# DuckDB

> DuckDB is a high-performance, open-source analytical in-process SQL database that runs everywhere — from CLI and Python to WebAssembly and client-server mode.

DuckDB is an open-source, high-performance analytical SQL database system developed by the DuckDB Foundation and maintained by DuckLabs. It is designed to run in-process alongside application code, eliminating the need for a separate database server while still supporting a rich SQL dialect. The project is released under the MIT license and is available on GitHub with over 38,000 stars as of mid-2026.

## What It Is

DuckDB is an OLAP (Online Analytical Processing) database engine built for fast analytical queries on local and remote data.
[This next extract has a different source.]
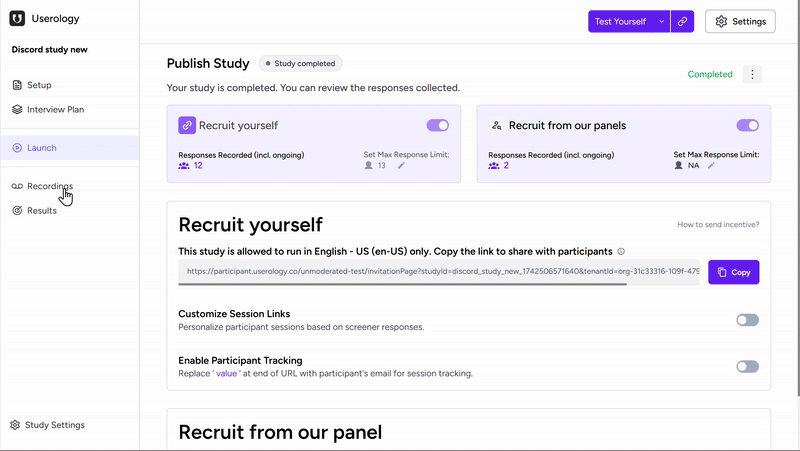This screenshot has height=451, width=800.
Task: Open the Settings button at top right
Action: tap(740, 21)
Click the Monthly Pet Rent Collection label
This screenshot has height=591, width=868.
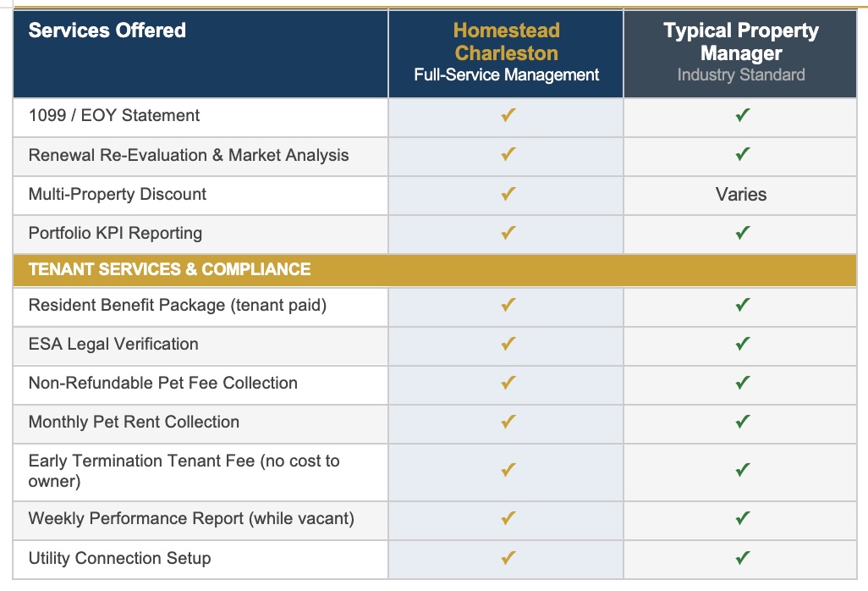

Unlike traditional client-server databases, DuckDB runs embedded inside the host process — similar to SQLite, but optimized for analytical workloads rather than transactional ones. It uses a columnar storage engine that can spill to disk, enabling queries on datasets larger than available RAM. DuckDB supports a rich SQL dialect including window functions, nested correlated subqueries, complex types (arrays, structs, maps), and collations.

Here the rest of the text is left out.